In the course of the controversy surrounding the National Intelligence Agency’s illegal spying activities and its fabrication of email evidence, a number of interesting points and unanswered questions have come up. I’ll try to write about a few of them briefly, as acres of column space have been dedicated to this already and I have no desire to retread covered ground.

The most important aspect of the entire controversy is that it has highlighted just how vague and permissive the rules and mandates of the intelligence community are, as well as how limited and ineffective parliament’s Joint Standing Committee on Intelligence (JSCI) is. Despite holding security clearances, members of the JSCI are often told nothing about ongoing intelligence operations. This is an extremely serious problem, and it requires immediate investigation and correction. That President Mbeki has refused outright to do anything of the sort is a disappointment, and somewhat disturbing.

For one, it is utterly ridiculous that the NIA is allowed to gather political intelligence under its mandate, which allows it to spy on political parties. A clearer recipe for disaster would be hard to find, especially when coupled to the ANC’s policy of loading state institutions with party functionaries. The NIA has in some ways become nothing less than an ANC party apparatus; a tool being used in the party’s smouldering succession war.

One need only look at Project Avani to see how dangerous this is. The program involved the surveillance of a number of individuals, including the leader of the opposition, and was reported to only the President and Minister of Intelligence, without once even thinking of informing Parliament’s intelligence oversight committee. So much for transparency. Indeed, in the US and UK such revelations would be accompanied by demands of impeachment. Not only did Mbeki know about the surveillance since at least the 19th of August 2005, but he did nothing to end the program and let it continue. Why is he not being held accountable? This is our Watergate. Why is the outrage absent?

Perhaps we are fortunate though, that an agency with so much authority to ignore civil liberties is also stunningly incompetent at doing so. The physical surveillance of Saki Macozoma was so amateurish that he was easily able to spot it. How does the NIA expect to track experienced spies and case officers if it can’t even track a businessman without being detected? How pathetic.

Plus, the forged emails were embarrassingly badly created. Dozens of simple technical errors were made, and the storyline within them was described by a criminal psychologist as “infantile and naive”, and by Ronnie Kasrils as “crude”. These are the people we’re supposed to rely on to keep us safe from all sorts of determined and resourceful enemies, but at the moment I doubt I’d trust them with anything more complex than baking a cake.

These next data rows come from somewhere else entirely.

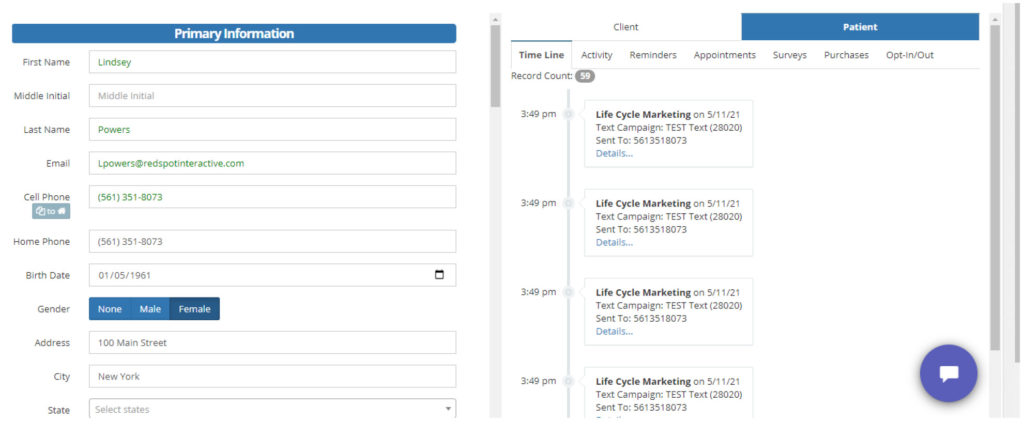Click the State dropdown arrow

pos(448,409)
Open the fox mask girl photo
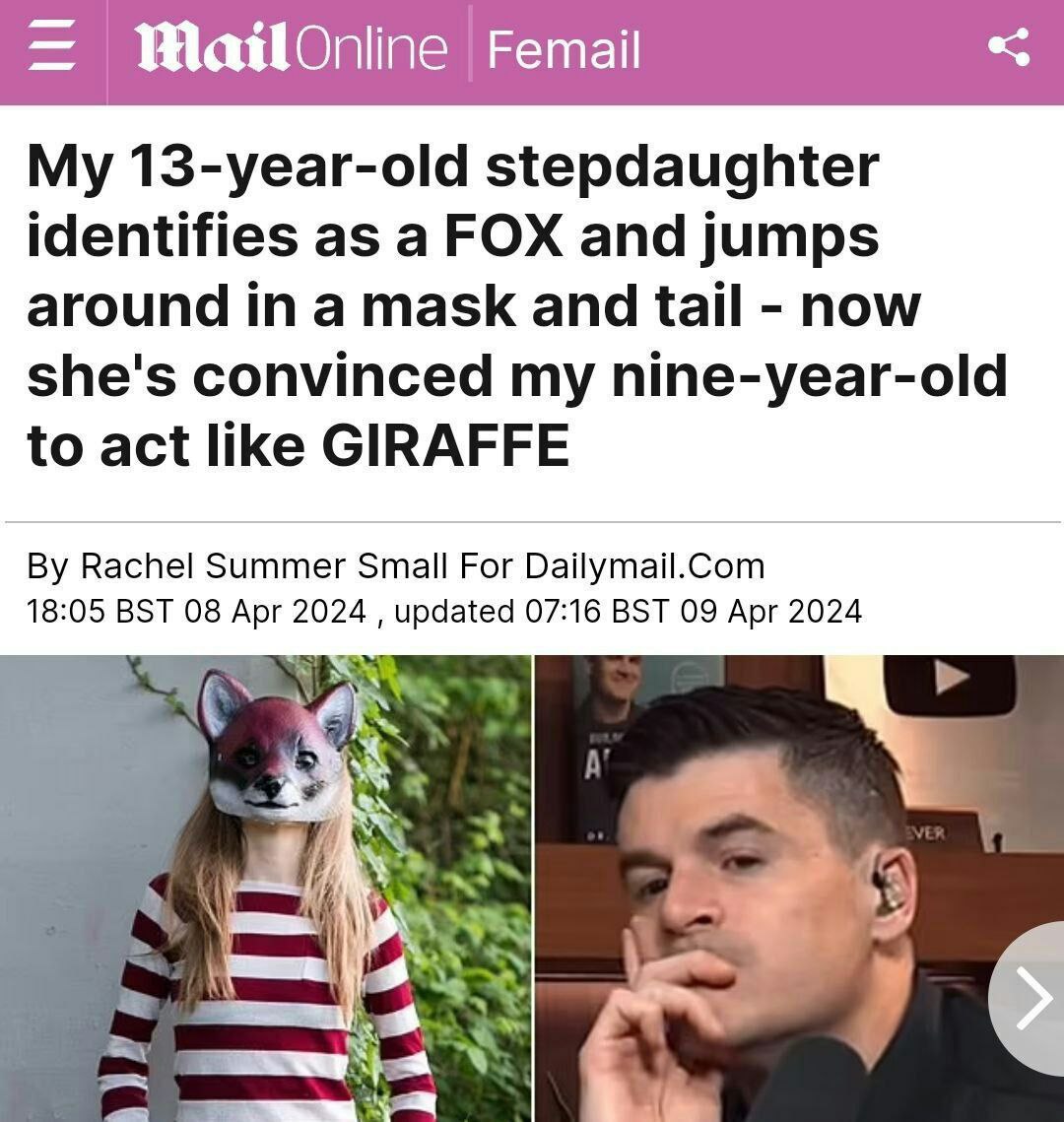 pos(265,888)
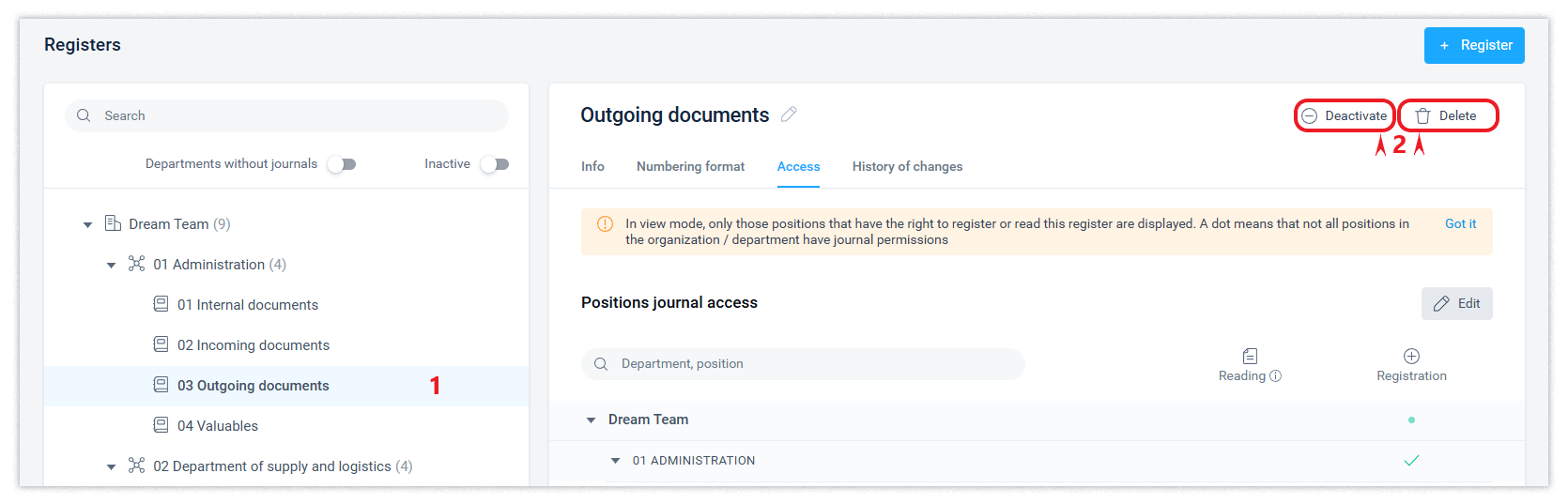Click the Reading column journal icon
Viewport: 1568px width, 504px height.
[x=1250, y=356]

As if that wasn’t enough, it was only able to successfully intercept the communications of 2 out of the 13 people it had targeted for surveillance, despite trying for at least a month. I still can’t decide whether that’s reassuring or disturbing. Probably both.

Finally, there are some unresolved technical questions, specifically regarding the National Communications Centre (NCC) and its methods for collecting intelligence. For one, the Inspector-General’s report makes it clear that the NCC’s primary focus is the “targeted bulk interception of foreign communications” (which would give it a role similar to that of the NSA), but then why is the NCC under the command of the NIA, which is a domestic surveillance agency? It just doesn’t make sense.

In addition, one of the reasons given by Ronnie Kasrils for the successful interception of two of the targeted individuals was that they were in neighbouring countries “where the satellite was directed at the time”. What satellite? Or more to the point, whose satellite (we don’t have any up there) and how was it used to intercept communications?

I have a feeling this whole story may just get quite a bit more interesting in the coming days and weeks.